Gold price hits new record high, experts urge investors to manage risk

This week, the price of gold broke through historical highs, with spot gold hitting a new high of $3,990.85 per ounce on Tuesday, while gold futures prices surpassed the $4,000 per ounce mark. At the same time, analysts point out that investors are setting historical records in allocating funds to gold through exchange-traded funds (ETFs).

Many investors have become increasingly cautious about the high valuations in the stock market and see gold as a “safe haven” to hedge against uncertain economic policies and geopolitical tensions. According to data from the London Stock Exchange, gold prices have risen by 51% this year, marking the largest increase since 1979.

In addition to Federal Reserve rate cuts and U.S. political uncertainty, the wave of central bank gold purchases and a resurgence of interest from institutional investors have also supported the surge in gold prices.

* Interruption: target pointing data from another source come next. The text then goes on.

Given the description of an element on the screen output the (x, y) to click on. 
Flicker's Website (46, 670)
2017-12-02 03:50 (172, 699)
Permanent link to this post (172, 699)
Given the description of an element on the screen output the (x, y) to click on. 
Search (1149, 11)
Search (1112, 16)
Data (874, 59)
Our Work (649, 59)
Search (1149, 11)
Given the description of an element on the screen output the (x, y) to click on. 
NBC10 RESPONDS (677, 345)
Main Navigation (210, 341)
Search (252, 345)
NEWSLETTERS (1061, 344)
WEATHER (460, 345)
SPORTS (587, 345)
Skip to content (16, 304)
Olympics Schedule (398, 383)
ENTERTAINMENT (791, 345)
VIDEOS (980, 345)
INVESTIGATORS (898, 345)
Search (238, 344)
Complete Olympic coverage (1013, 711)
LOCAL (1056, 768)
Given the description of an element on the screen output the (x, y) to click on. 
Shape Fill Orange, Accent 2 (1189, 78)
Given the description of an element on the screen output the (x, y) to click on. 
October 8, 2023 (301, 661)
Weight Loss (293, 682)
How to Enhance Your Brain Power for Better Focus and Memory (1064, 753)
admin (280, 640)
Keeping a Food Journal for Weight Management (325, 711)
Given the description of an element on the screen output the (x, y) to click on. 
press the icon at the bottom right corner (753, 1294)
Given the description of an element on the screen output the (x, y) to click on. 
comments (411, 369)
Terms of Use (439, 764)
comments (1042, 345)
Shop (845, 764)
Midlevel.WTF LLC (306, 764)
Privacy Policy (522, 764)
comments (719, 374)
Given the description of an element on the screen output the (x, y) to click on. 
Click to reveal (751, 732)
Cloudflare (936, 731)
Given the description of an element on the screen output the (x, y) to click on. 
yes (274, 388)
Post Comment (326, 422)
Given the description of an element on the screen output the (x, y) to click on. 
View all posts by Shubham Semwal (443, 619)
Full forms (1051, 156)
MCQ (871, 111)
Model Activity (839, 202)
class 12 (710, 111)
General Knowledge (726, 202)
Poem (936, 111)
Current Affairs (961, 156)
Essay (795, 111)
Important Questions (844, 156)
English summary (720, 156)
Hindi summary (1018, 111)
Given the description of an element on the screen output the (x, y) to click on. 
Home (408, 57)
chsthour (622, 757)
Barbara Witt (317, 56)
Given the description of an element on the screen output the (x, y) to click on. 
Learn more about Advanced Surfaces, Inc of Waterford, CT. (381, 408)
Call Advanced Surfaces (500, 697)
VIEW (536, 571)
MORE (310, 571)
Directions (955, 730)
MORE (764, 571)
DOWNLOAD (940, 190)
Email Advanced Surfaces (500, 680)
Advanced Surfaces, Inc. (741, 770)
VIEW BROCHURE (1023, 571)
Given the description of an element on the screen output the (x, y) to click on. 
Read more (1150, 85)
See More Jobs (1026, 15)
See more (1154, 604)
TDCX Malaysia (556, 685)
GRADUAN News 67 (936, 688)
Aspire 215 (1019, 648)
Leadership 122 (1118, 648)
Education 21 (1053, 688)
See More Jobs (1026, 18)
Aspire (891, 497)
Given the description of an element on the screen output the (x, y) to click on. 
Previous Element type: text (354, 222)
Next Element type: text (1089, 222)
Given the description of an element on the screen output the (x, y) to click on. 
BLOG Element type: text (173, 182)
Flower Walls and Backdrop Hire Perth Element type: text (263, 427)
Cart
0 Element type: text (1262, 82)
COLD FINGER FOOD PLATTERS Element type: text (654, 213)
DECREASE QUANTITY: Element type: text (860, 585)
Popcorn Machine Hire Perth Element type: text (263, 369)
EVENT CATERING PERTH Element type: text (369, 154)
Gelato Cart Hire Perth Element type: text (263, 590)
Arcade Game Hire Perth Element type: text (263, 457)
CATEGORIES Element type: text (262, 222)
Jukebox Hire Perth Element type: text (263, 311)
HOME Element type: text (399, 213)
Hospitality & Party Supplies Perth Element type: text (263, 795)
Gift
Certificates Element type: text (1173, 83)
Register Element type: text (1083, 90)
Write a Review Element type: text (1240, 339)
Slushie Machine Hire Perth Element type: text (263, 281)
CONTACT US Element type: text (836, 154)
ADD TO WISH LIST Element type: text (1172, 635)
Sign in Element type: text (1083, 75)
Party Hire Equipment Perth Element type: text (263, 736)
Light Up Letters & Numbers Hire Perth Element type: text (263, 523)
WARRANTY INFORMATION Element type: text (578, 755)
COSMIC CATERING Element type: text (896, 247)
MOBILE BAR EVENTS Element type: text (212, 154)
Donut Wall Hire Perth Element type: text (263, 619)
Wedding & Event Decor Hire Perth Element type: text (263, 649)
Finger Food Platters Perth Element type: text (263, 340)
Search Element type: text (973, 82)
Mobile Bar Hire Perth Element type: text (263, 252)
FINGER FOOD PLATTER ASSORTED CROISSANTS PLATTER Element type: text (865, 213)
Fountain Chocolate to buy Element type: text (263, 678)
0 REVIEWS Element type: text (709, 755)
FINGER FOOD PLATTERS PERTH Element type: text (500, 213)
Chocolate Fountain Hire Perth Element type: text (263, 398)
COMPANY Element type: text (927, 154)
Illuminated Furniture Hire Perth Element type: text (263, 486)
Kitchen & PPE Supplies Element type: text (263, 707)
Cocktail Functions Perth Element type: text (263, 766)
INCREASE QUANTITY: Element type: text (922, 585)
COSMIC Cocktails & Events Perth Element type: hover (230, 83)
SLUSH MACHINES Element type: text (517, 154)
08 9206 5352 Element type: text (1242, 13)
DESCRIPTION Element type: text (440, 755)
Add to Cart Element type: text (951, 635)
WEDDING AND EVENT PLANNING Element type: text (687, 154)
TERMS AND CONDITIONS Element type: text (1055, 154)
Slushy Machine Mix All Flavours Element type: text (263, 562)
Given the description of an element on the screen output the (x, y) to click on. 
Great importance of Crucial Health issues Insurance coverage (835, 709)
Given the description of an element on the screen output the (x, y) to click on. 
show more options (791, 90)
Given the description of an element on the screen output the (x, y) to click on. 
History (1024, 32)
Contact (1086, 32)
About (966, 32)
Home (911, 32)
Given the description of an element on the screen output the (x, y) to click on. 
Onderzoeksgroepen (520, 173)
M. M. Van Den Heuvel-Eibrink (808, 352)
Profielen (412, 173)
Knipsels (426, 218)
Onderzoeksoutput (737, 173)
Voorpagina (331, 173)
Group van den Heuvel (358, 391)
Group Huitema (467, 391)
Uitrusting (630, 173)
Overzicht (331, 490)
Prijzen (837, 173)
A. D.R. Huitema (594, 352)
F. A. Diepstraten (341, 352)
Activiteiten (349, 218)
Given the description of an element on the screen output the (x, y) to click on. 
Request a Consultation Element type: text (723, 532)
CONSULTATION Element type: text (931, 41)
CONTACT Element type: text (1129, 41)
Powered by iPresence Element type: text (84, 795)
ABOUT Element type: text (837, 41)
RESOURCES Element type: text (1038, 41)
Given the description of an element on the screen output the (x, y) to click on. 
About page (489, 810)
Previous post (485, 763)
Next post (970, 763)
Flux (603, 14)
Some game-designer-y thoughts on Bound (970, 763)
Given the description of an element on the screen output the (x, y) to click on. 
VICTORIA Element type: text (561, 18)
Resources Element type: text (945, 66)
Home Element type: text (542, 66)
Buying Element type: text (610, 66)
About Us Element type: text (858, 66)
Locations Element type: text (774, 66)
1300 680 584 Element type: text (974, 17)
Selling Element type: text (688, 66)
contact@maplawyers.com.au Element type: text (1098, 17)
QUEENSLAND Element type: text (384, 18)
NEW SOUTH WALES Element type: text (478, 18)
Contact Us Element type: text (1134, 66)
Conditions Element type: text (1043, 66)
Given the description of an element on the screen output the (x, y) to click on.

Industry experts suggest that there is still room for gold prices to rise. Ed Yardeni, President of Yardeni Research, stated on Wednesday, October 8, that “our current target is for gold prices to reach $5,000 by 2026. If gold prices continue their current momentum, they could reach $10,000 by the end of 2029.”

Renowned hedge fund manager Ray Dalio advises investors to allocate up to 15% of their portfolios to gold, citing weakening confidence in paper assets and fiat currencies due to debt levels, inflation, and government expenditures.

Despite the recent strong performance of gold, caution should be exercised as prices have surged too rapidly within a short period, with a $500 increase over 25 days, overshooting its 200-day moving average by about 25%. Nicky Shiels, metal strategist at MKS Pamp Group, warns that historically, premiums exceeding 20% are usually short-lived and anticipates a possible pullback to $3,600.

Yahoo Finance interviewed four market experts who highlighted four key risks to consider when investing in gold: price risk, speculative risk, opportunity cost risk, and fraud risk.

Darrell Fletcher from Bannockburn Capital Markets notes that buying at high levels in anticipation of further highs is a challenging strategy. He emphasizes that gold is recovering from decades of decline and has become a diversification asset.

Alex Tsepaev from B2PRIME Group views gold primarily as a stabilizer in asset allocation, rather than a short-term profit tool. He suggests that gold should not be seen as a driver of excess returns but as a stabilizer in a diversified portfolio.

Thomas Winmill from Midas Funds emphasizes that gold is a commodity subject to macroeconomic, political, and industrial factors that are often difficult to predict. Investors should be aware of the potential losses brought by volatility.

While gold remains an unpredictable asset despite its recent performance, it is crucial to note that investing in gold locks funds and may lead to missed profit opportunities in other high-growth assets, such as AI stocks. The opportunity cost of holding gold can be significant.

Most investors prefer diversified investments, accepting lower returns to mitigate the risks of relying heavily on a single investment. Lower gold allocations can maximize the opportunities in other assets.

Brett Elliott, Director of Content and Search Engine Optimization at APMEX, highlights the lack of strict regulatory oversight in the gold market, which may reduce trading complexities and lower gold premiums but may also present opportunities for fraudulent activities. This includes selling low-quality or counterfeit gold coins and bars, fictitious gold mining stocks, or low-priced acquisitions of gold jewelry.

Experts universally recommend adopting a long-term mindset and low proportion allocation strategy in the high range of gold prices to mitigate risks. Gold remains a key asset to hedge against inflation and market uncertainty, but caution should be exercised against chasing blindly after spikes in prices.